→ Problem to solve:
Below are records; quote them exactly from the first line through the line that contains "Câble optique de fibre optique duplex OS2 SC-SC 10M".

→ Listed entries:
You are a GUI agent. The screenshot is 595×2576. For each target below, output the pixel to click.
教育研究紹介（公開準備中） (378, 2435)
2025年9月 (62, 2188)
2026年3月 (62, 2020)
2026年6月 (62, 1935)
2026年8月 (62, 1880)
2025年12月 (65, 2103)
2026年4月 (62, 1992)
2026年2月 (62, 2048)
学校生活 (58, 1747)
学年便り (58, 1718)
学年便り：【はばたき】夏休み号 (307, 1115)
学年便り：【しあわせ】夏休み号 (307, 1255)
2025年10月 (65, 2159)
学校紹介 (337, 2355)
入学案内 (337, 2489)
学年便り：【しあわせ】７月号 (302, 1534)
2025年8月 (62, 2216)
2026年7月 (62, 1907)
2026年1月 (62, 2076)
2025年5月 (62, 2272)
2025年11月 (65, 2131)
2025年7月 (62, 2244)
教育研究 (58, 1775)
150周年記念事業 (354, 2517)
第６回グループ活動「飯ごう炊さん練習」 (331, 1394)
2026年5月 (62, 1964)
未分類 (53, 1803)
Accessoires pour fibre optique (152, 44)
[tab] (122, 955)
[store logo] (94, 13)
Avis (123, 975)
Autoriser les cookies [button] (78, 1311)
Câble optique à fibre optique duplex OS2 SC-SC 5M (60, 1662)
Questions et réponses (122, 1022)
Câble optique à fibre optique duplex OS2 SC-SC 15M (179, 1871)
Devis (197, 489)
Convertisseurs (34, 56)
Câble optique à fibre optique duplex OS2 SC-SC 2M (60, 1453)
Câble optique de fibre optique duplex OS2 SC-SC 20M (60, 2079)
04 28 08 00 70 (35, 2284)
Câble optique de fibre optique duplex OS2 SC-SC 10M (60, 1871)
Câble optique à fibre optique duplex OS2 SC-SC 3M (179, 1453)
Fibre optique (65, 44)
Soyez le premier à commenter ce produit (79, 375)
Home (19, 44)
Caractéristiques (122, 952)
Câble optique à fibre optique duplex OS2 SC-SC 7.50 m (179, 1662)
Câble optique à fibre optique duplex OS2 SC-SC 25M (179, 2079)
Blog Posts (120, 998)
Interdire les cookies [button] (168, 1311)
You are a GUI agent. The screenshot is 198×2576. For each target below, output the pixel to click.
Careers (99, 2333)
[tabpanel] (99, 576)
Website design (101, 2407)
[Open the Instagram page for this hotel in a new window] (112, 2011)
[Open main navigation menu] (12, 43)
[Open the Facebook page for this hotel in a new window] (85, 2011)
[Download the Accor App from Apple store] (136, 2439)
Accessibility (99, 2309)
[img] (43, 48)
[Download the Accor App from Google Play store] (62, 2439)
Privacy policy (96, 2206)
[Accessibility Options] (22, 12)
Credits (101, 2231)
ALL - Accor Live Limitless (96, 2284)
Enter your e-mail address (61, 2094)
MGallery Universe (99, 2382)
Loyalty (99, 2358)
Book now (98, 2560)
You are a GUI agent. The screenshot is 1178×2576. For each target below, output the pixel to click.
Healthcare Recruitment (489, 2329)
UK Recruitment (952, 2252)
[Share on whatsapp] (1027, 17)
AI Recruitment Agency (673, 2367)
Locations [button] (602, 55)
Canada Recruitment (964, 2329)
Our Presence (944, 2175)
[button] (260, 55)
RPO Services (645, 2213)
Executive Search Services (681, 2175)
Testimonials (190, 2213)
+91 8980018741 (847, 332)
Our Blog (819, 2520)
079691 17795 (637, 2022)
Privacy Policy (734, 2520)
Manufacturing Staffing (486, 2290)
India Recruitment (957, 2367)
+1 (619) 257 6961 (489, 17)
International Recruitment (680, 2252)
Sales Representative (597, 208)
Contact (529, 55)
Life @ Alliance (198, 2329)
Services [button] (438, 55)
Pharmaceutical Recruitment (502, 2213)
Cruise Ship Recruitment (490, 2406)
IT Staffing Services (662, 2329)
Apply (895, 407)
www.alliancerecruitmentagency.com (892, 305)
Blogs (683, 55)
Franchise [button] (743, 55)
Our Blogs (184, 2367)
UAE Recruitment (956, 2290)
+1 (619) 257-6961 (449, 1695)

→ Task solution:
You are a GUI agent. The screenshot is 595×2576. For each target below, output the pixel to click.
教育研究紹介（公開準備中） (378, 2435)
2025年9月 (62, 2188)
2026年3月 (62, 2020)
2026年6月 (62, 1935)
2026年8月 (62, 1880)
2025年12月 (65, 2103)
2026年4月 (62, 1992)
2026年2月 (62, 2048)
学校生活 (58, 1747)
学年便り (58, 1718)
学年便り：【はばたき】夏休み号 (307, 1115)
学年便り：【しあわせ】夏休み号 (307, 1255)
2025年10月 (65, 2159)
学校紹介 (337, 2355)
入学案内 (337, 2489)
学年便り：【しあわせ】７月号 (302, 1534)
2025年8月 (62, 2216)
2026年7月 (62, 1907)
2026年1月 (62, 2076)
2025年5月 (62, 2272)
2025年11月 (65, 2131)
2025年7月 (62, 2244)
教育研究 (58, 1775)
150周年記念事業 (354, 2517)
第６回グループ活動「飯ごう炊さん練習」 (331, 1394)
2026年5月 (62, 1964)
未分類 (53, 1803)
Accessoires pour fibre optique (152, 44)
[tab] (122, 955)
[store logo] (94, 13)
Avis (123, 975)
Autoriser les cookies [button] (78, 1311)
Câble optique à fibre optique duplex OS2 SC-SC 5M (60, 1662)
Questions et réponses (122, 1022)
Câble optique à fibre optique duplex OS2 SC-SC 15M (179, 1871)
Devis (197, 489)
Convertisseurs (34, 56)
Câble optique à fibre optique duplex OS2 SC-SC 2M (60, 1453)
Câble optique de fibre optique duplex OS2 SC-SC 20M (60, 2079)
04 28 08 00 70 (35, 2284)
Câble optique de fibre optique duplex OS2 SC-SC 10M (60, 1871)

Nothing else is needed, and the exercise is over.